* [Records contained in a dataset]

# # # # #

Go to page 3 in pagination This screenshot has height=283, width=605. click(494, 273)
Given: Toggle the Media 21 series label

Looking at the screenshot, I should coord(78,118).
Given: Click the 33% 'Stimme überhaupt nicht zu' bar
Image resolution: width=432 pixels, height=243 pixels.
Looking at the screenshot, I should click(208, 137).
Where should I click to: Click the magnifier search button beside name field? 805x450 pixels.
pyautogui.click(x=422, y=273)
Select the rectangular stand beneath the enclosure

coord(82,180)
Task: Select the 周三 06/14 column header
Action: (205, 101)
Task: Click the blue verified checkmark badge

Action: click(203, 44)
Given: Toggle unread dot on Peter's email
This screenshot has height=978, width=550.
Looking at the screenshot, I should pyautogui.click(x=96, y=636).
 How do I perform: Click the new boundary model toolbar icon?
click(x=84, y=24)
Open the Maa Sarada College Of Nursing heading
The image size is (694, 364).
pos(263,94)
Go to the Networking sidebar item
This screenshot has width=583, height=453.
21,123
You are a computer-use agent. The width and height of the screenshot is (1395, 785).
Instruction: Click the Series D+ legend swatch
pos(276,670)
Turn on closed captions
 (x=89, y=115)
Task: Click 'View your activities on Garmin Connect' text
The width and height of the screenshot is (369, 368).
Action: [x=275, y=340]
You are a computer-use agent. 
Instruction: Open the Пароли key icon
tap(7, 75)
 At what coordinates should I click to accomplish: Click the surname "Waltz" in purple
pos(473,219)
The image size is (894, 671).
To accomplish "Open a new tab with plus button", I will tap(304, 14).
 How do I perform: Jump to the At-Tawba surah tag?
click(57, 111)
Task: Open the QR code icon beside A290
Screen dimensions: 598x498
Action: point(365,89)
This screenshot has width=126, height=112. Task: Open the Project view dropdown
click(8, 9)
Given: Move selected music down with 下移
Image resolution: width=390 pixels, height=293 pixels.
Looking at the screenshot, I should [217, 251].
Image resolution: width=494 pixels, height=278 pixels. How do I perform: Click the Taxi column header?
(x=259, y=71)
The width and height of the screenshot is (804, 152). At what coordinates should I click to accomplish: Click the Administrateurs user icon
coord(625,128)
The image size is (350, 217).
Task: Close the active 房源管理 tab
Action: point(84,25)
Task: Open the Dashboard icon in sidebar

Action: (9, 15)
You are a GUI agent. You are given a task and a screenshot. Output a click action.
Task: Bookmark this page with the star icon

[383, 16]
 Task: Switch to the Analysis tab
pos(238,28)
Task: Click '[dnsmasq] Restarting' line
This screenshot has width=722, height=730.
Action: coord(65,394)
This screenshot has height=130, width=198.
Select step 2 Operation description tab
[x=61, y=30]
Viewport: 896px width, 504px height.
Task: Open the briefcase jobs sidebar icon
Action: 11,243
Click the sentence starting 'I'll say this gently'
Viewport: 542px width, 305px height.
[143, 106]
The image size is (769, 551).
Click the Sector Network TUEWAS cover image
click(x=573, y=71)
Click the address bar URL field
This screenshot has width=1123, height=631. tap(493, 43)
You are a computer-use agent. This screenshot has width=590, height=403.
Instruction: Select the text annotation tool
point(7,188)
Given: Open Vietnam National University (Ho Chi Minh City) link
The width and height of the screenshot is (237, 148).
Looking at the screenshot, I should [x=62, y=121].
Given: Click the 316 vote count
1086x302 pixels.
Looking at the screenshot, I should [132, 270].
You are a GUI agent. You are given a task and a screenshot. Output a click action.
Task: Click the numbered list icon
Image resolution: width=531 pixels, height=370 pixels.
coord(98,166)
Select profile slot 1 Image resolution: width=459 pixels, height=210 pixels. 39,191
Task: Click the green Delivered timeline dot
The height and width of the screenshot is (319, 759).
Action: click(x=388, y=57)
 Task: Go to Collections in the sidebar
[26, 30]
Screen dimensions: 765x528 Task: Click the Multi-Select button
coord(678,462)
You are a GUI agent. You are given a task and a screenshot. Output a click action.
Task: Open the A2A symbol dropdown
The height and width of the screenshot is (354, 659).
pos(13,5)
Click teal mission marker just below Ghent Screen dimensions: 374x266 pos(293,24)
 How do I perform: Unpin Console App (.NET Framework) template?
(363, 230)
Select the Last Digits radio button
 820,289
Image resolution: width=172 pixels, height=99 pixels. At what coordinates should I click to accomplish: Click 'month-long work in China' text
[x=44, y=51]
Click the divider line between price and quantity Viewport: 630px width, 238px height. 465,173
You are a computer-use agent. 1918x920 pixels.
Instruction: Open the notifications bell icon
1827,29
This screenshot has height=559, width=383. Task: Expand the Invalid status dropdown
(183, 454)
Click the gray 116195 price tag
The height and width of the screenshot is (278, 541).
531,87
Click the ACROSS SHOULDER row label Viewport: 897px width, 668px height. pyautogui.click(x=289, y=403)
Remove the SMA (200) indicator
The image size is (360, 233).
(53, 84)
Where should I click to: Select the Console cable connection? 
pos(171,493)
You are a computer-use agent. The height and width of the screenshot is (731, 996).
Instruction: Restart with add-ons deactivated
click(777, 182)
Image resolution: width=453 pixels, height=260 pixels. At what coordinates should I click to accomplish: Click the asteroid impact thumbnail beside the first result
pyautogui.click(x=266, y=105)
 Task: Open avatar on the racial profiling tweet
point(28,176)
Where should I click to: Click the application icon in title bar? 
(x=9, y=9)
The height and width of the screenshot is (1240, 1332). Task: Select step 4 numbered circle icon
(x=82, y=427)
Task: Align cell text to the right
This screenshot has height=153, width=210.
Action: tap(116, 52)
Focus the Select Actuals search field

# # # # #

* [Required work]
Each line of the data above must be restated word for word.

* [Worked solution]
Go to page 3 in pagination This screenshot has height=283, width=605. click(494, 273)
Given: Toggle the Media 21 series label

Looking at the screenshot, I should coord(78,118).
Given: Click the 33% 'Stimme überhaupt nicht zu' bar
Image resolution: width=432 pixels, height=243 pixels.
Looking at the screenshot, I should click(208, 137).
Where should I click to: Click the magnifier search button beside name field? 805x450 pixels.
pyautogui.click(x=422, y=273)
Select the rectangular stand beneath the enclosure

coord(82,180)
Task: Select the 周三 06/14 column header
Action: (205, 101)
Task: Click the blue verified checkmark badge

Action: click(203, 44)
Given: Toggle unread dot on Peter's email
This screenshot has height=978, width=550.
Looking at the screenshot, I should pyautogui.click(x=96, y=636).
 How do I perform: Click the new boundary model toolbar icon?
click(x=84, y=24)
Open the Maa Sarada College Of Nursing heading
The image size is (694, 364).
pos(263,94)
Go to the Networking sidebar item
This screenshot has width=583, height=453.
21,123
You are a computer-use agent. The width and height of the screenshot is (1395, 785).
Instruction: Click the Series D+ legend swatch
pos(276,670)
Turn on closed captions
 (x=89, y=115)
Task: Click 'View your activities on Garmin Connect' text
The width and height of the screenshot is (369, 368).
Action: [x=275, y=340]
You are a computer-use agent. 
Instruction: Open the Пароли key icon
tap(7, 75)
 At what coordinates should I click to accomplish: Click the surname "Waltz" in purple
pos(473,219)
The image size is (894, 671).
To accomplish "Open a new tab with plus button", I will tap(304, 14).
 How do I perform: Jump to the At-Tawba surah tag?
click(57, 111)
Task: Open the QR code icon beside A290
Screen dimensions: 598x498
Action: point(365,89)
This screenshot has width=126, height=112. Task: Open the Project view dropdown
click(8, 9)
Given: Move selected music down with 下移
Image resolution: width=390 pixels, height=293 pixels.
Looking at the screenshot, I should [217, 251].
Image resolution: width=494 pixels, height=278 pixels. How do I perform: Click the Taxi column header?
(x=259, y=71)
The width and height of the screenshot is (804, 152). At what coordinates should I click to accomplish: Click the Administrateurs user icon
coord(625,128)
The image size is (350, 217).
Task: Close the active 房源管理 tab
Action: point(84,25)
Task: Open the Dashboard icon in sidebar

Action: (9, 15)
You are a GUI agent. You are given a task and a screenshot. Output a click action.
Task: Bookmark this page with the star icon

[383, 16]
 Task: Switch to the Analysis tab
pos(238,28)
Task: Click '[dnsmasq] Restarting' line
This screenshot has width=722, height=730.
Action: coord(65,394)
This screenshot has height=130, width=198.
Select step 2 Operation description tab
[x=61, y=30]
Viewport: 896px width, 504px height.
Task: Open the briefcase jobs sidebar icon
Action: 11,243
Click the sentence starting 'I'll say this gently'
Viewport: 542px width, 305px height.
[143, 106]
The image size is (769, 551).
Click the Sector Network TUEWAS cover image
click(x=573, y=71)
Click the address bar URL field
This screenshot has width=1123, height=631. tap(493, 43)
You are a computer-use agent. This screenshot has width=590, height=403.
Instruction: Select the text annotation tool
point(7,188)
Given: Open Vietnam National University (Ho Chi Minh City) link
The width and height of the screenshot is (237, 148).
Looking at the screenshot, I should [x=62, y=121].
Given: Click the 316 vote count
1086x302 pixels.
Looking at the screenshot, I should [132, 270].
You are a GUI agent. You are given a task and a screenshot. Output a click action.
Task: Click the numbered list icon
Image resolution: width=531 pixels, height=370 pixels.
coord(98,166)
Select profile slot 1 Image resolution: width=459 pixels, height=210 pixels. 39,191
Task: Click the green Delivered timeline dot
The height and width of the screenshot is (319, 759).
Action: click(x=388, y=57)
 Task: Go to Collections in the sidebar
[26, 30]
Screen dimensions: 765x528 Task: Click the Multi-Select button
coord(678,462)
You are a GUI agent. You are given a task and a screenshot. Output a click action.
Task: Open the A2A symbol dropdown
The height and width of the screenshot is (354, 659).
pos(13,5)
Click teal mission marker just below Ghent Screen dimensions: 374x266 pos(293,24)
 How do I perform: Unpin Console App (.NET Framework) template?
(363, 230)
Select the Last Digits radio button
 820,289
Image resolution: width=172 pixels, height=99 pixels. At what coordinates should I click to accomplish: Click 'month-long work in China' text
[x=44, y=51]
Click the divider line between price and quantity Viewport: 630px width, 238px height. 465,173
You are a computer-use agent. 1918x920 pixels.
Instruction: Open the notifications bell icon
1827,29
This screenshot has height=559, width=383. Task: Expand the Invalid status dropdown
(183, 454)
Click the gray 116195 price tag
The height and width of the screenshot is (278, 541).
531,87
Click the ACROSS SHOULDER row label Viewport: 897px width, 668px height. pyautogui.click(x=289, y=403)
Remove the SMA (200) indicator
The image size is (360, 233).
(53, 84)
Where should I click to: Select the Console cable connection? 
pos(171,493)
You are a computer-use agent. The height and width of the screenshot is (731, 996).
Instruction: Restart with add-ons deactivated
click(777, 182)
Image resolution: width=453 pixels, height=260 pixels. At what coordinates should I click to accomplish: Click the asteroid impact thumbnail beside the first result
pyautogui.click(x=266, y=105)
 Task: Open avatar on the racial profiling tweet
point(28,176)
Where should I click to: Click the application icon in title bar? 
(x=9, y=9)
The height and width of the screenshot is (1240, 1332). Task: Select step 4 numbered circle icon
(x=82, y=427)
Task: Align cell text to the right
This screenshot has height=153, width=210.
Action: tap(116, 52)
Focus the Select Actuals search field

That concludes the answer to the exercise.